=== Begin Enclosure ===
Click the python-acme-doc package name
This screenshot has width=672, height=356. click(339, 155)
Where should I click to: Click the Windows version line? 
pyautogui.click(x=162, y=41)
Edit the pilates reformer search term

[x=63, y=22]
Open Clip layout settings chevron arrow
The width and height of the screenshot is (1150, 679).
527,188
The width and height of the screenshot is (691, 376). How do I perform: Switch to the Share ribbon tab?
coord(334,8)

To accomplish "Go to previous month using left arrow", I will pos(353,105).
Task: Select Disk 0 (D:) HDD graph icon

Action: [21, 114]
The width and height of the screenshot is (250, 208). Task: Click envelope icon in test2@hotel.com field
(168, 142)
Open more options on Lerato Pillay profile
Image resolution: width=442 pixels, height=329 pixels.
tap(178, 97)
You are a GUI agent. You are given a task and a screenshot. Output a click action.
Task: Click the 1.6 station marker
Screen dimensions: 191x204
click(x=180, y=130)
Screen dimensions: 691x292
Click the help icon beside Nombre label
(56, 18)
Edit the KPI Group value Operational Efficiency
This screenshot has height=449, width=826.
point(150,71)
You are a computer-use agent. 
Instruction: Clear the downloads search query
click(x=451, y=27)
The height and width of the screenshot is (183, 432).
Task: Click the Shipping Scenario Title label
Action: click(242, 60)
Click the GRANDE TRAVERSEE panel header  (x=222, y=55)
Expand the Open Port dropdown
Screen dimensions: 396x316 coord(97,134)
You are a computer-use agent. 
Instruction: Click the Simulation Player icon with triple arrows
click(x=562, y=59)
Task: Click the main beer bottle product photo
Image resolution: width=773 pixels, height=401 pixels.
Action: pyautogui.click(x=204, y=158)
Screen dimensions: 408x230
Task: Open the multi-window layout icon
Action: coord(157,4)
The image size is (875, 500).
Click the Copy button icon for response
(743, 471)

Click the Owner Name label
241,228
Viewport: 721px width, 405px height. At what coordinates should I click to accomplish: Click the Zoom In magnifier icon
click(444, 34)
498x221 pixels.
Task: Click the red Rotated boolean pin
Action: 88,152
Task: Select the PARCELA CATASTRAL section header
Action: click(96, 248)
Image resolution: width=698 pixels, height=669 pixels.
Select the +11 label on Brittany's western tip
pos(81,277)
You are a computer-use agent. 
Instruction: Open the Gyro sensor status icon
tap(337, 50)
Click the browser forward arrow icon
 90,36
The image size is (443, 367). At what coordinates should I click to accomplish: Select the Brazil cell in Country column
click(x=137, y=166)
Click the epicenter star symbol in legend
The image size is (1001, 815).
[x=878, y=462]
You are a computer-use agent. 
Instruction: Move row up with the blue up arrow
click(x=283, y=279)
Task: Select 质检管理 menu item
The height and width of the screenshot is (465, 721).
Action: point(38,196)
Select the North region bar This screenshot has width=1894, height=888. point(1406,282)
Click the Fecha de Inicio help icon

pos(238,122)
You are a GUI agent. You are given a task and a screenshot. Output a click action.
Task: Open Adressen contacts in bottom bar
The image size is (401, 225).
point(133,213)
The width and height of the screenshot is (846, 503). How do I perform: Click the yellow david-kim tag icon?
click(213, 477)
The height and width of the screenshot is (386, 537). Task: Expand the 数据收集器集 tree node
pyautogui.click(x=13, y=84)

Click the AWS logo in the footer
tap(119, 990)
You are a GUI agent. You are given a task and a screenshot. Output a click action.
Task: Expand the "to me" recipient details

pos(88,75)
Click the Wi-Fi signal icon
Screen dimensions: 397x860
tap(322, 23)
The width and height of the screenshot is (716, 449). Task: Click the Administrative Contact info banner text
=== End Enclosure ===
Required work: In the data above, which lines lie between the line with "Click the browser forward arrow icon" and the line with "Task: Open Adressen contacts in bottom bar", inclusive? Print those lines exactly and nothing else.

Answer box:
Click the browser forward arrow icon
 90,36
The image size is (443, 367). At what coordinates should I click to accomplish: Select the Brazil cell in Country column
click(x=137, y=166)
Click the epicenter star symbol in legend
The image size is (1001, 815).
[x=878, y=462]
You are a computer-use agent. 
Instruction: Move row up with the blue up arrow
click(x=283, y=279)
Task: Select 质检管理 menu item
The height and width of the screenshot is (465, 721).
Action: point(38,196)
Select the North region bar This screenshot has width=1894, height=888. point(1406,282)
Click the Fecha de Inicio help icon

pos(238,122)
You are a GUI agent. You are given a task and a screenshot. Output a click action.
Task: Open Adressen contacts in bottom bar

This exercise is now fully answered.